Es interesante leer también el momento en el que adquirió conciencia de esa diferenciación de clases que terminaría alimentando tantas otras cruzadas laicas por el mundo. Fue tiempo después de sus años de estudiante, cuando, ya adulto, se encontró a un antiguo compañero de la infancia trabajando: "El herrero, más experto, recelaba del señorito, le volvía a su rango. Sin recelar de nadie, proseguía yo en espíritu la igualdad confusa de la escuela. Me dolí de no ser creído. Por vez primera contemplé en el juicio ajeno la imagen que daba mi condición, no mi persona. Preso de los atributos de un género, se esperaba de mí la conducta pertinente", escribe. Y sin embargo, aun rememorando todas esas cuestiones relacionadas con sus preocupaciones de madurez, en una clara demostración de que el hombre, más que su pasado, sólo es capaz de recordar su presente, no llega el Azaña de El jardín de los frailes a proponer nada concreto. No se intuyen en sus reflexiones grandes vías por las que avanzar hacia la tan ansiada regeneración. Son más bien un lamento y una despedida. La conciencia de un acabamiento. No en vano la última palabra de la obra es "ocaso".

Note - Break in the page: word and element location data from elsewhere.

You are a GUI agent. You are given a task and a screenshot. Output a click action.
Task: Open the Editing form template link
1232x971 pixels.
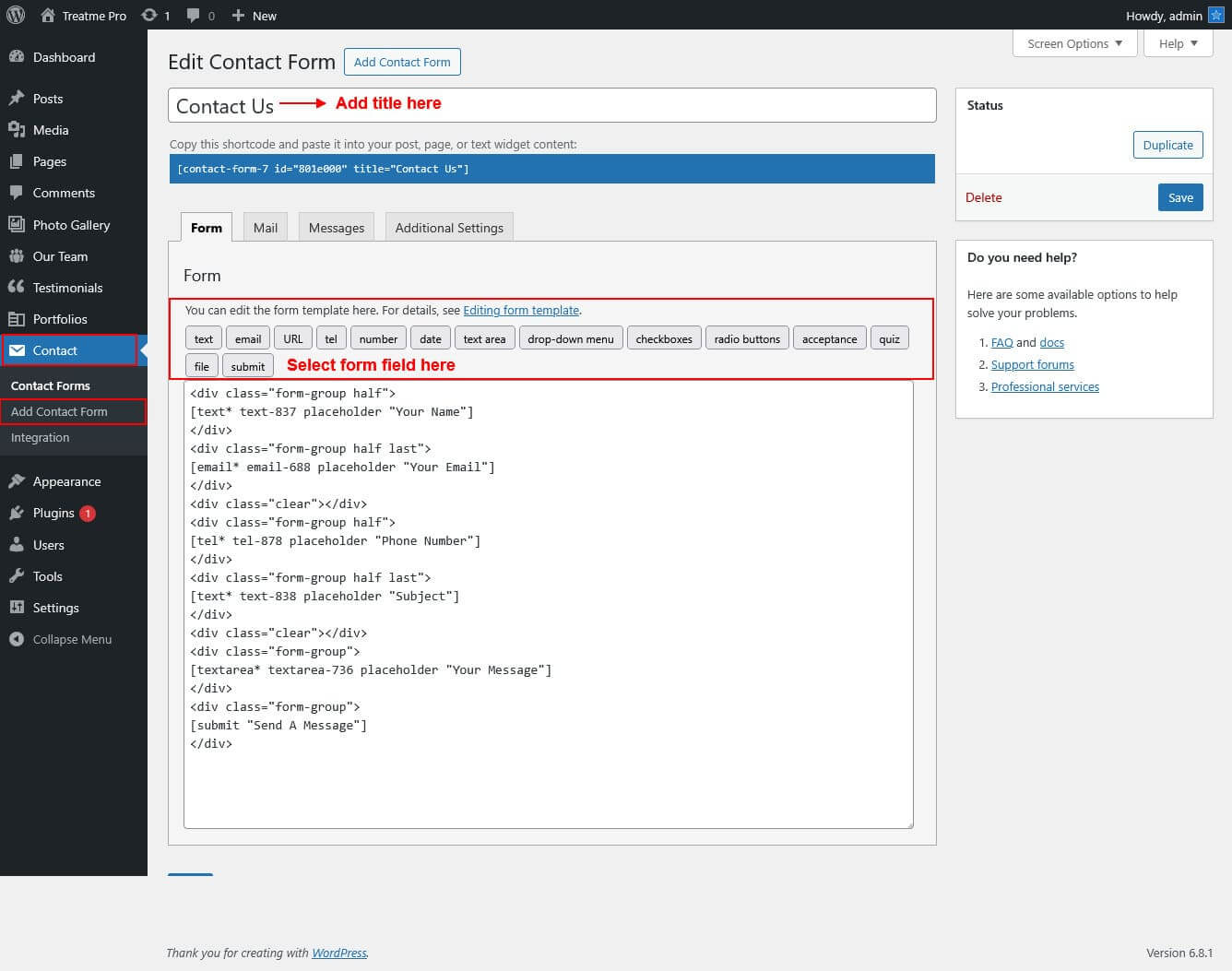pyautogui.click(x=521, y=311)
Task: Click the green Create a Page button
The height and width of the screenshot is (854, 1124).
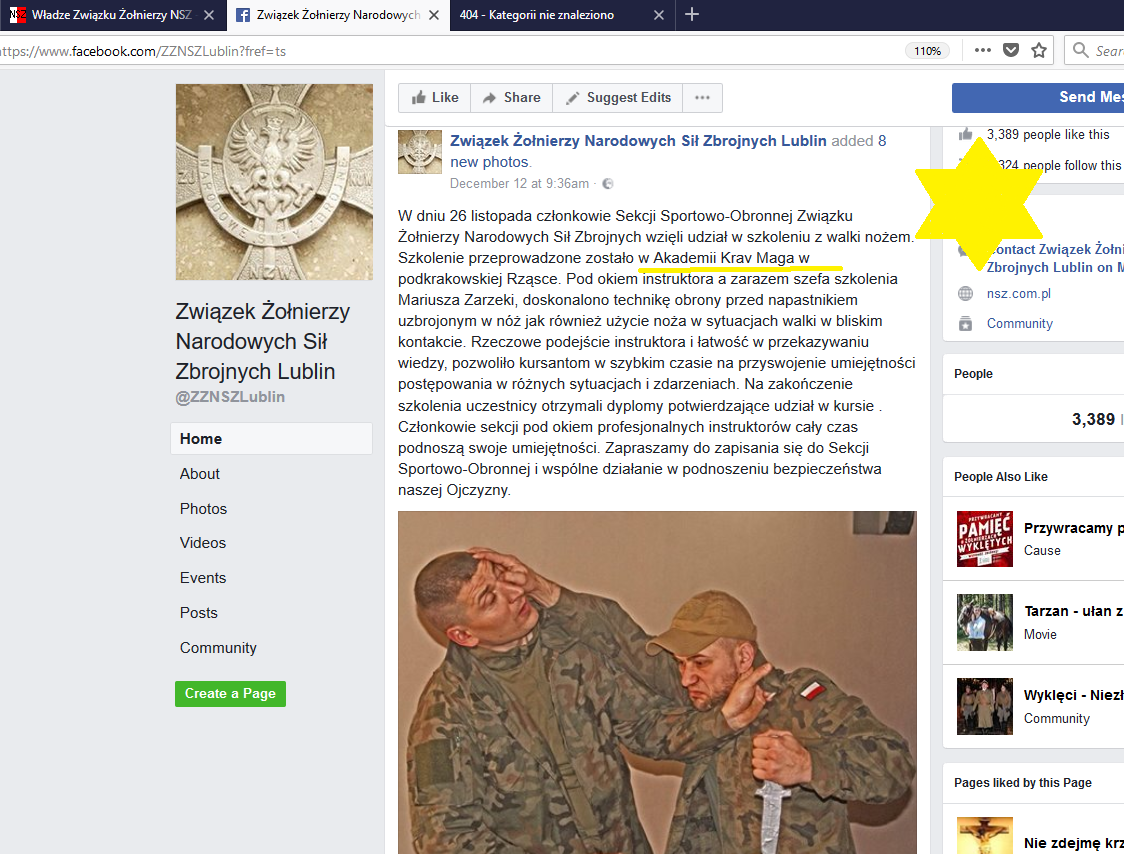Action: click(x=230, y=694)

En el monumental Las armas y las letras, tan citado en este artículo, comienza Trapiello el último capítulo, dedicado en exclusiva a Manuel Azaña, con una foto del presidente de la República subido a un seto y con unas tijeras de podar en la mano. Escribe en el pie: "Las labores de poda, la escalera mal sujeta y el alto seto que le impide ver el otro lado, todo, en fin, se diría una suma cervantina de ironía y metáfora". El capítulo, sin embargo, acaba con un fragmento del discurso azañista más famoso, que configura su legado: "(...) esos hombres, que han caído embravecidos en la batalla luchando magnánimamente por un ideal grandioso y que ahora, abrigados en la tierra materna, ya no tienen odio, ya no tienen rencor, y nos envían, con los destellos de su luz, tranquila y remota como la de una estrella, el mensaje de la patria eterna que dice a todos sus hijos: Paz, Piedad y Perdón". "Paz para vivir, piedad para olvidar y perdón para recordarlo todo, sin dañar ni dañarnos", concluye Trapiello.